Can you write out the data below again, substituting "screen agent" for "GUI agent" and leaving everything else as it is? Omit the pictures from your version.
:: EXTRACTED INFORMATION
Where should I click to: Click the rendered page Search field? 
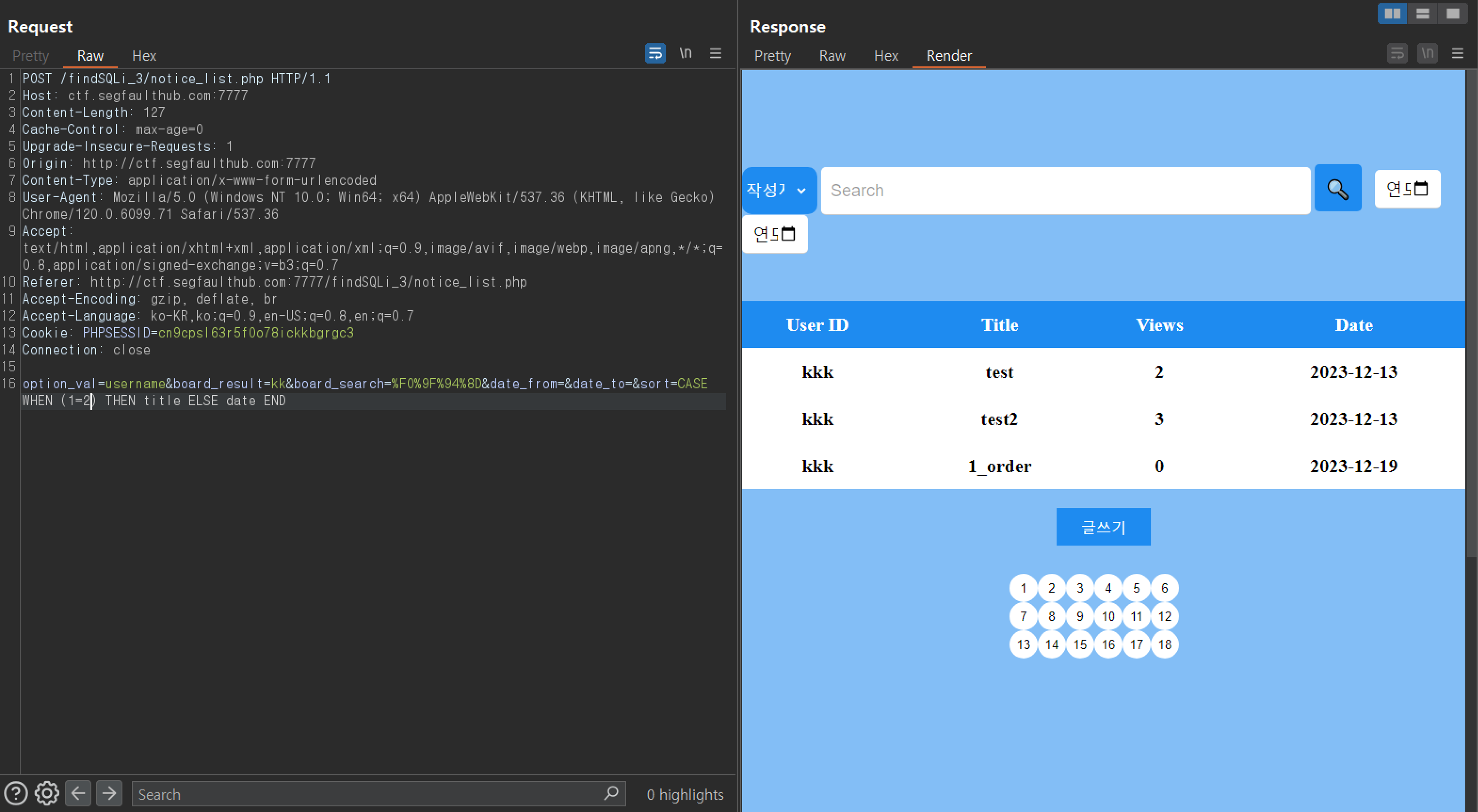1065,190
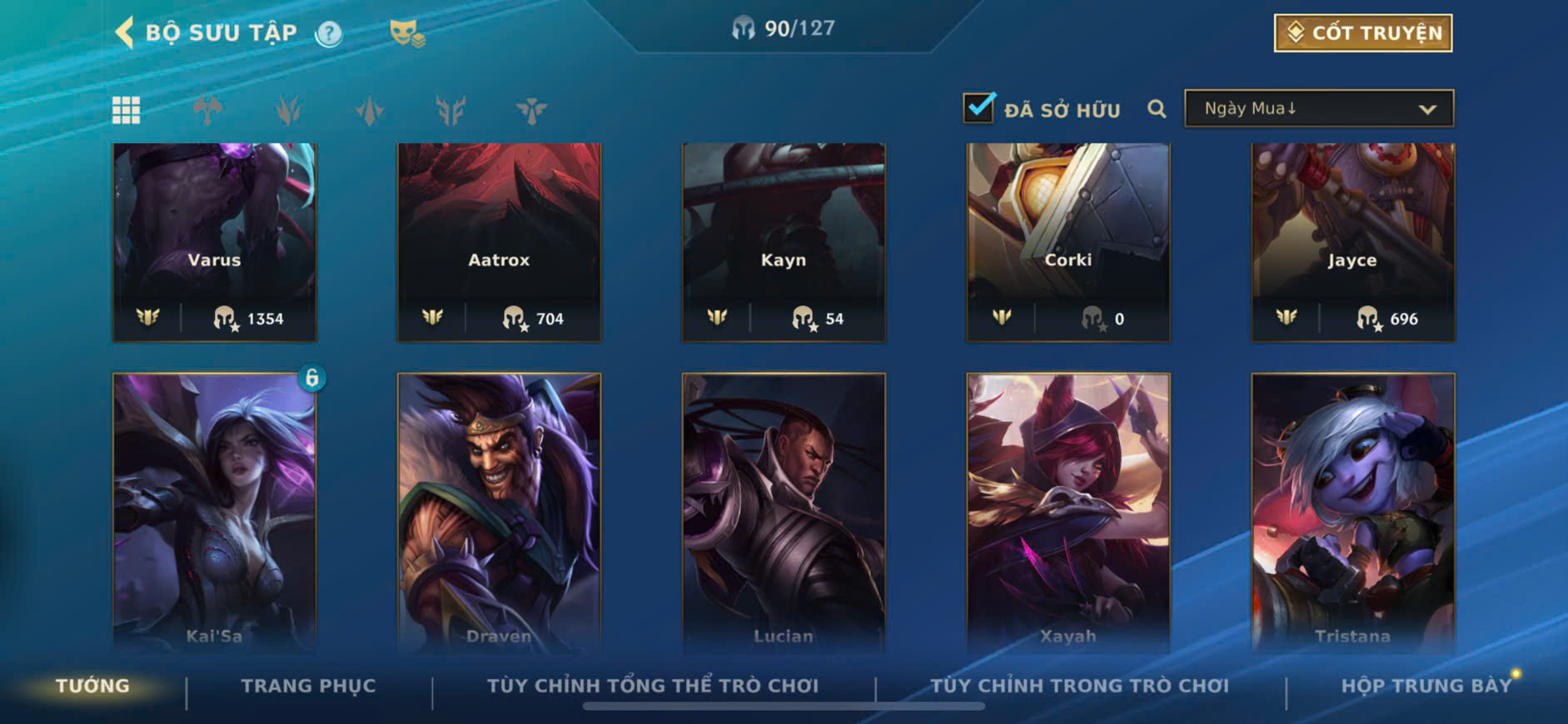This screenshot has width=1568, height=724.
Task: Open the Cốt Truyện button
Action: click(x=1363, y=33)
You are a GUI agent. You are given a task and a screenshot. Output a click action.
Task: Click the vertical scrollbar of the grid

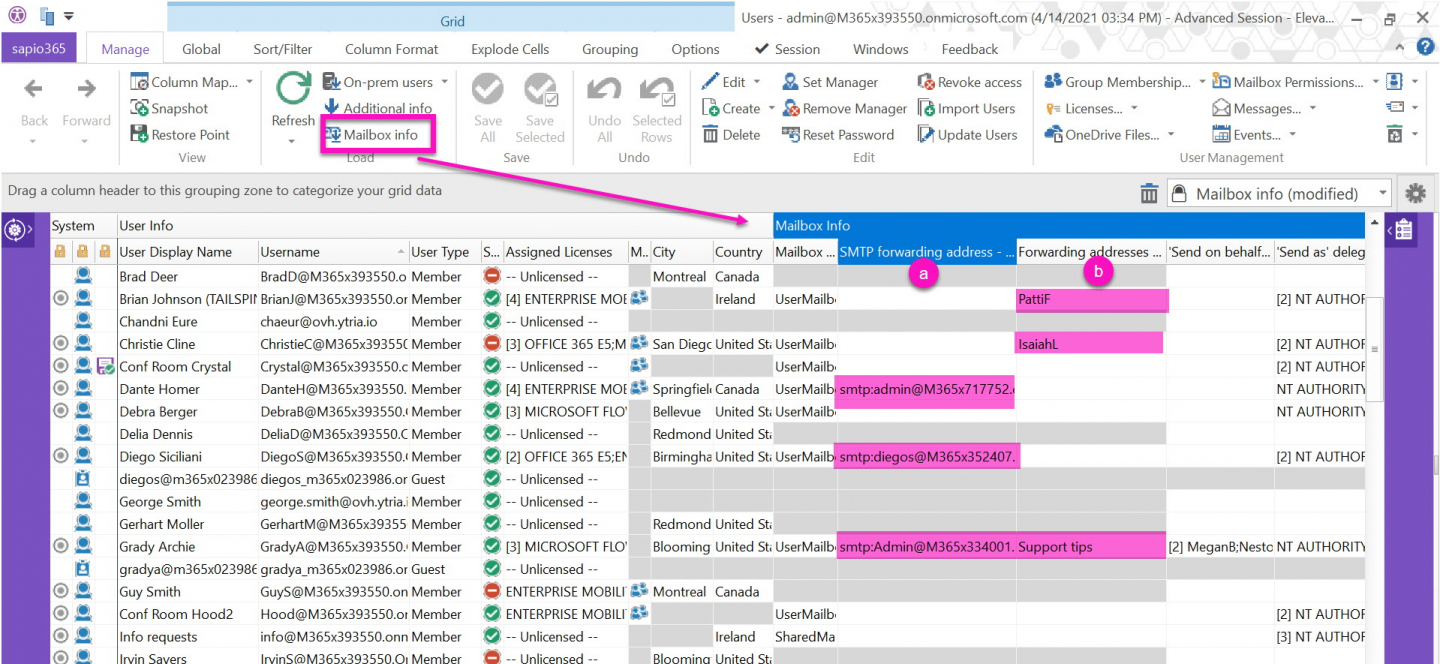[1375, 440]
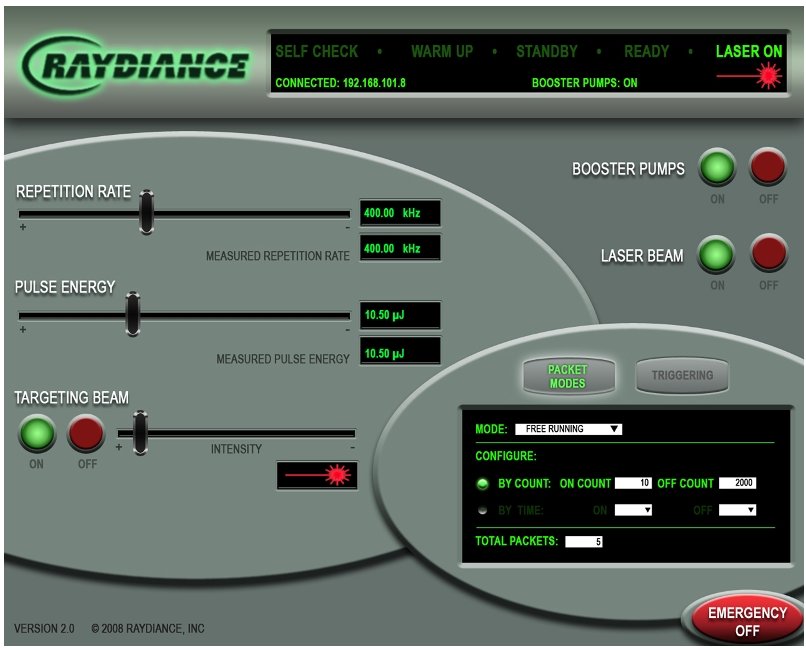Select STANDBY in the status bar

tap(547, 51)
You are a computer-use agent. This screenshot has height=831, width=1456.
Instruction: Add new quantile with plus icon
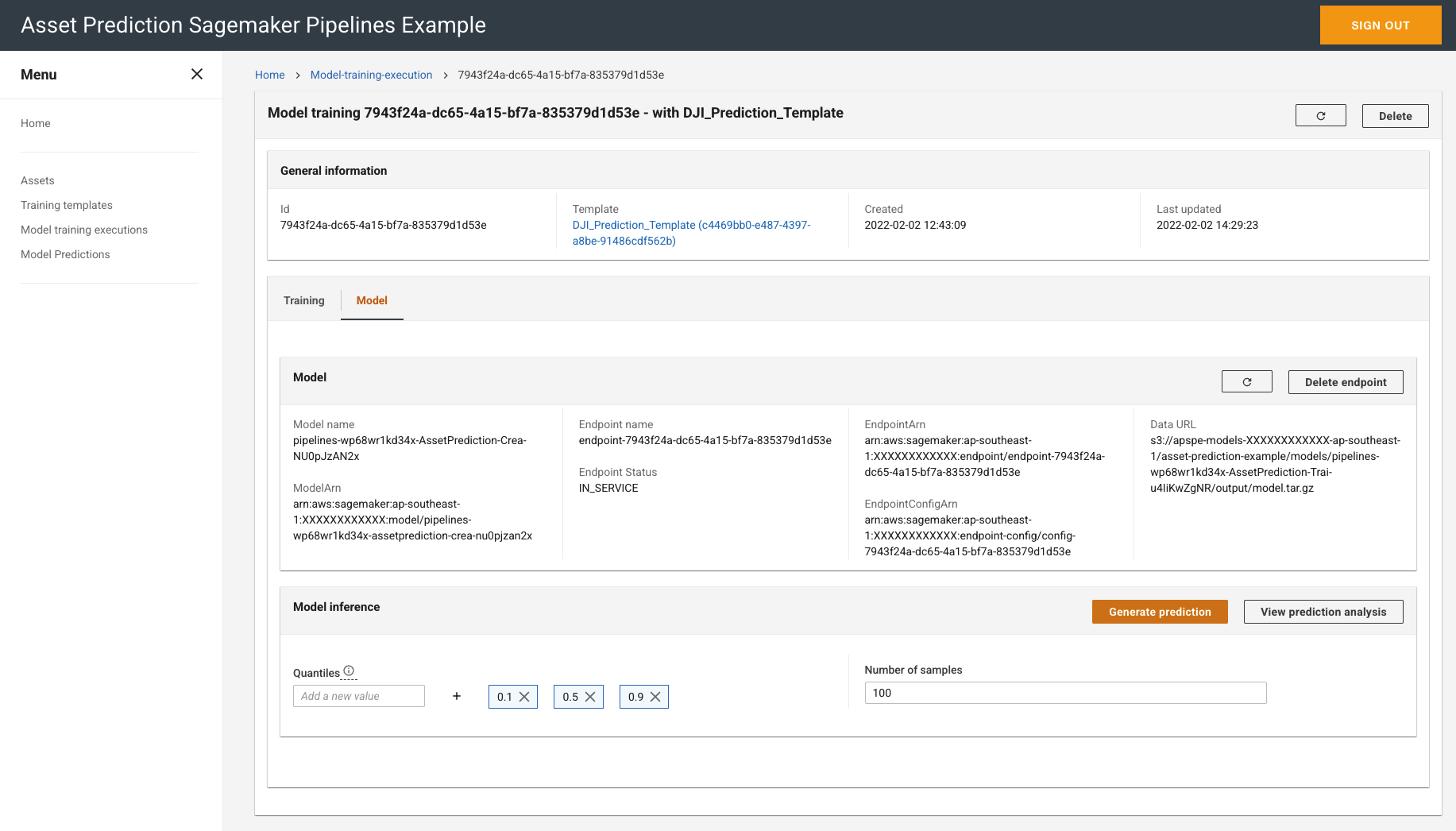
::::
| FINAL RESULT |
Where should I click to: Click the rendered page Search field? 
1065,190
This screenshot has width=1568, height=724.
Task: Open the Cốt Truyện button
Action: click(x=1363, y=33)
You are a screen agent. You are given a task and a screenshot. Output a click action.
Task: Click the vertical scrollbar of the grid

[1375, 440]
Select STANDBY in the status bar

tap(547, 51)
You are a computer-use agent. This screenshot has height=831, width=1456.
Instruction: Add new quantile with plus icon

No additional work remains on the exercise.